DEFESA QUESTIONA SANÇÕES A NEGROMONTE: AFASTAMENTO

Após o Supremo Tribunal Federal (STF) aceitar denúncia, e o ex-ministro das Cidades, Mário Negromonte, virar réu por corrupção, sua defesa chamou de “desnecessária” as medidas adotadas pelo STF, que também o afastou do cargo de conselheiro, responsável pelo julgamento de contas de prefeituras e Câmaras municipais.
O ex-ministro foi denunciado, em outubro de 2017, sob a acusação de acertar o pagamento de propina, no valor de R$ 25 milhões, para beneficiar empresas do setor de rastreamento de veículos, com base em delação premiada do doleiro Alberto Youssef.
“Com base em elementos extremamente frágeis e contestáveis não só foi recebida a denúncia como também decretado o afastamento do cargo, sem que houvesse requerimento do Ministério Público nesse sentido por oportunidade do oferecimento da denúncia, o que aponta para a absoluta desnecessidade da medida, que não contou com a unanimidade dos ministros do órgão julgador”, diz trecho de nota, assinada pelo advogado Carlos Humberto Fauaze, defensor do conselheiro.

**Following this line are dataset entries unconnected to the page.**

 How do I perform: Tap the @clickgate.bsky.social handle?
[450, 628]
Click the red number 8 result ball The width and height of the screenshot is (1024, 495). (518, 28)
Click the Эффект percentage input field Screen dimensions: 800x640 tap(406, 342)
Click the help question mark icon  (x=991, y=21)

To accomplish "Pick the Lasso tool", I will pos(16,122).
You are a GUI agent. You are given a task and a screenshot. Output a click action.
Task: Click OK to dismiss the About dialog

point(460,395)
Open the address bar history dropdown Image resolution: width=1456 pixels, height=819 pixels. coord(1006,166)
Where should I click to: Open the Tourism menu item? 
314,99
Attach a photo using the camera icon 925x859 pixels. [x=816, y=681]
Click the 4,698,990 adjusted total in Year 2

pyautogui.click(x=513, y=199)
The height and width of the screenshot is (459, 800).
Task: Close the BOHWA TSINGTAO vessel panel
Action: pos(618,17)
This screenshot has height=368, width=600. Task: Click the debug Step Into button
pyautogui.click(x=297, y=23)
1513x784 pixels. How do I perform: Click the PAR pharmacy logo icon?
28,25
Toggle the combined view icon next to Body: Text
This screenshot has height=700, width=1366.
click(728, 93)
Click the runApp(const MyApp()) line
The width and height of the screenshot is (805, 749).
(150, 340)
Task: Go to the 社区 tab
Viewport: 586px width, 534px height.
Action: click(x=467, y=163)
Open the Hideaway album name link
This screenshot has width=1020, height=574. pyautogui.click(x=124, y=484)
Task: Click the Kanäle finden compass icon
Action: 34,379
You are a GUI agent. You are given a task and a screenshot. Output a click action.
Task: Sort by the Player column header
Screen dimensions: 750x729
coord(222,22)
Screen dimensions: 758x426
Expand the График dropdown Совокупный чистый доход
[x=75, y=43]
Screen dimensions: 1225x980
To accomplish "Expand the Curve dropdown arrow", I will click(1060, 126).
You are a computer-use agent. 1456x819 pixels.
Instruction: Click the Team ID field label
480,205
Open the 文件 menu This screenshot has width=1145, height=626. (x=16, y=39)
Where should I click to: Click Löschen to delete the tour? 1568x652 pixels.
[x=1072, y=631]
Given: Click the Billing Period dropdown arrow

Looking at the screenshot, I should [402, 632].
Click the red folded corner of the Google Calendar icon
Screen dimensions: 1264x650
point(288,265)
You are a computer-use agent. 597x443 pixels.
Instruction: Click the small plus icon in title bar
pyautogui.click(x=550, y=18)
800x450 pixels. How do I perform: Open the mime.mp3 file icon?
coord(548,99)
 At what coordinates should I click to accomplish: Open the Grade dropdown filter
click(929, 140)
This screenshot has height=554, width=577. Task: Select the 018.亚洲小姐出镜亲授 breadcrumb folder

Na denúncia aceita pelo STF também foram listadas visitas dos empresários Flávio Henrique Sakai, Sérgio Augusto de Almeida Braga e Messias da Silva, relacionados direta ou indiretamente ao Sindicato Nacional da Indústria de Componentes para Veículos Automotores (Sindipeças), ao Ministério das Cidades. E registros de viagens coincidentes de Negromonte, Youssef, Sakai e Augusto, em 2011, para Salvador e São Paulo, que também são questionados pela defesa: “fato, absolutamente comum na vida de um parlamentar baiano, [usado] como elemento a corroborar o depoimento de um delator no sentido de que teria havido reuniões na capital baiana para tratar de assuntos escusos”.
A defesa diz ainda, que aguardará a publicação do acórdão para avaliar as medidas a serem adotadas doravante.